REVISTA TRIPLOV
de Artes, Religiões e Ciências
ISSN 2182-147X
NOVA SÉRIE

 

 

 

 
 

A.M. GALOPIM DE CARVALHO

Em memória do «capitão» de Abril António Marques Júnior

(Falecido a  31 de Dezembro de 2012)

Lembrando “aquela madrugada” e os Homens que a protagonizaram…

GRAVAR ZECA POR CIMA DE RAVEL

Nesse tempo, há quase quatro décadas, eu ainda conservava o hábito, que me ficara da juventude, de estudar até tarde, pela noite fora, com música de fundo num rádio-gravador portátil. Fora assim também em Paris, na preparação do doctorat e, mais tarde, em Lisboa, com a redacção da tese que me casou com a Universidade. Era o contrário do que faço agora, que acerto o horário pelo das galinhas, sendo na solidão e no sossego das madrugadas que gosto de escrever.

Se fosse hoje, tinha sido dos primeiros a ouvir o comunicado do Movimento das Forças Armadas, que viria a chamar-se Movimento dos Capitães. Mas ouvi “E depois do Adeus”, pelo Paulo de Carvalho, por mero acaso, numa daquelas muitas rodagens do botão do condensador, em busca do tal fundo musical. Porque sempre apreciei a sua belíssima voz, detive-me a ouvi-lo, na íntegra, sem saber que estava atento à senha que “abriu Abril”. Mas não ouvi a “Grândola”, pois já sintonizara uma qualquer música a contento.

Acabara de adormecer quando a Isabel me acordou, excitada.

- Acorda! Parece que há um golpe militar. Telefonou-me agora uma aluna. Diz que há tropas a entrarem na cidade, mas que não sabe de que lado estão.

Instantes depois, preparava-me para pegar no telefone em busca de respostas, quando esta voltou a tocar. Era um amigo.

- Liga a rádio! - exclamou, entusiasmado. – Desta vez é a valer! São dos nossos!

- Tens a certeza? Não será uma golpaça dos ultras?

- Não! Garanto-te. São dos nossos! - E ele lá tinha as suas razões.

Daí a momentos, ouvia-se a voz inconfundível do Luís Filipe Costa – “Aqui posto de comando do Movimento das Forças Armadas” - logo seguida do inesquecível “On the waves”, que nos ficou como uma das marcas musicais mais profundamente gravadas dessa madrugada e dos dias de regozijo colectivo que se lhe seguiram, em festejo do fim do sufoco que foi a vida dos portugueses da minha geração.
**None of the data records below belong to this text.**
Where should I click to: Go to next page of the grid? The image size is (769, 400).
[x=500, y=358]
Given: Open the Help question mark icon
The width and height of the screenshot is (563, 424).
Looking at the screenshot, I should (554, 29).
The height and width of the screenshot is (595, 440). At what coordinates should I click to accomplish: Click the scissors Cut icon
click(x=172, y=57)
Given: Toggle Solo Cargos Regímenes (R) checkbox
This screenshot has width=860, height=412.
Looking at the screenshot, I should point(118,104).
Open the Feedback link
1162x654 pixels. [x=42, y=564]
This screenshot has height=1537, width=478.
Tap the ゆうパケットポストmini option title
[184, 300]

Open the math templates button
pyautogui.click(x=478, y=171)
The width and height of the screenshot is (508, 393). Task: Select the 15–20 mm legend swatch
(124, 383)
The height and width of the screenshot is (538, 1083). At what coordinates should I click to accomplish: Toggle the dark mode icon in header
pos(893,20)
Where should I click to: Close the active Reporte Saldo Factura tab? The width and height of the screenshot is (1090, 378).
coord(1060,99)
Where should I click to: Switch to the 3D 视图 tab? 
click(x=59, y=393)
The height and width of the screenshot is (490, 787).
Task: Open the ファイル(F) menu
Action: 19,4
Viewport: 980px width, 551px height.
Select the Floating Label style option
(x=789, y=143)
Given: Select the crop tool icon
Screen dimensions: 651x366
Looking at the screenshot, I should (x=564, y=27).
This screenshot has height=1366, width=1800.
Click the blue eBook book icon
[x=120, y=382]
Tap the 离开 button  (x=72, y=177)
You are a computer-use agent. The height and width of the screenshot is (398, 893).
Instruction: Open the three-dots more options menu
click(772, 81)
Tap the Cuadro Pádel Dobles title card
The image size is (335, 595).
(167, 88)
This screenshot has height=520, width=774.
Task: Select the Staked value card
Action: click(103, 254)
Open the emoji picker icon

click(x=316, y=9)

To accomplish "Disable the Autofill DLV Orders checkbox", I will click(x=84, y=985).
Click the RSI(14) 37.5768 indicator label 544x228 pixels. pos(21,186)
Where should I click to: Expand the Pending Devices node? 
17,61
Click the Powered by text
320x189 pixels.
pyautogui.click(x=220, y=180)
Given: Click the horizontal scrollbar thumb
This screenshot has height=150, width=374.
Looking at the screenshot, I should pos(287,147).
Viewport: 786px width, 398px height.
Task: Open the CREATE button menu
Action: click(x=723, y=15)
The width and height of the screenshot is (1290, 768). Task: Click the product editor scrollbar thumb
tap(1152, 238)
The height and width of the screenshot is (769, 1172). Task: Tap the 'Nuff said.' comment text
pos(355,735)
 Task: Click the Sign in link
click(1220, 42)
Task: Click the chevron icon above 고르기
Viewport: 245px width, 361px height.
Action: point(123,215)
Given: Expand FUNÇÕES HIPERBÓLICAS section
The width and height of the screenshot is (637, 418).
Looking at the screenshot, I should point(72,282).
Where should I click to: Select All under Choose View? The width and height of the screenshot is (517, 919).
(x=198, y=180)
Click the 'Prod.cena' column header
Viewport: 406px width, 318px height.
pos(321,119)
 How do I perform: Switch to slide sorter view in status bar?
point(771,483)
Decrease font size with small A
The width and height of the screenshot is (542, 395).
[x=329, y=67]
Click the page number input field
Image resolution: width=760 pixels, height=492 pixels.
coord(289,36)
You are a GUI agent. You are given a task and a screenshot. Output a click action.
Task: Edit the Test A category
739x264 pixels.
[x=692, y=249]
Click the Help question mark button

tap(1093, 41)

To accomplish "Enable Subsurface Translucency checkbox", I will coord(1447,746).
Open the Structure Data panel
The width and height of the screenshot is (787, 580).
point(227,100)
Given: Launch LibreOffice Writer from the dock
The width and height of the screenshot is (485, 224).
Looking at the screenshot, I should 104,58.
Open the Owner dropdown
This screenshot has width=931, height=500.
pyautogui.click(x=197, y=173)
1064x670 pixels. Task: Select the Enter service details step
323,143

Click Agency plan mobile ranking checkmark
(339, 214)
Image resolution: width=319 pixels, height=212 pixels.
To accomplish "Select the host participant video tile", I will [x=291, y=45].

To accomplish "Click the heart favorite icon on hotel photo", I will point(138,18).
Sucediam-se os comunicados, intercalados por marchas militares e por aquelas cantigas, até então proibidas, do Zeca, do Mário Branco, do Luís Cília. Atento, eu ouvia e gravava, saltando de estação em estação. Como não tinha cassetes disponíveis, disse adeus ao Daphnis e Cloé, de Ravel, à Missa nº 1, de Bruchkner, e às Quatro Estações, de Vivaldi.

Ainda conservo estas gravações e na primeira, cuja etiqueta não apaguei, em vez dos acordes melodiosos do poema sinfónico do compositor francês, ouvem-se as passadas firmes e cadenciadas do grupo coral alentejano a iniciar a libertadora “Grândola, Vila Morena”.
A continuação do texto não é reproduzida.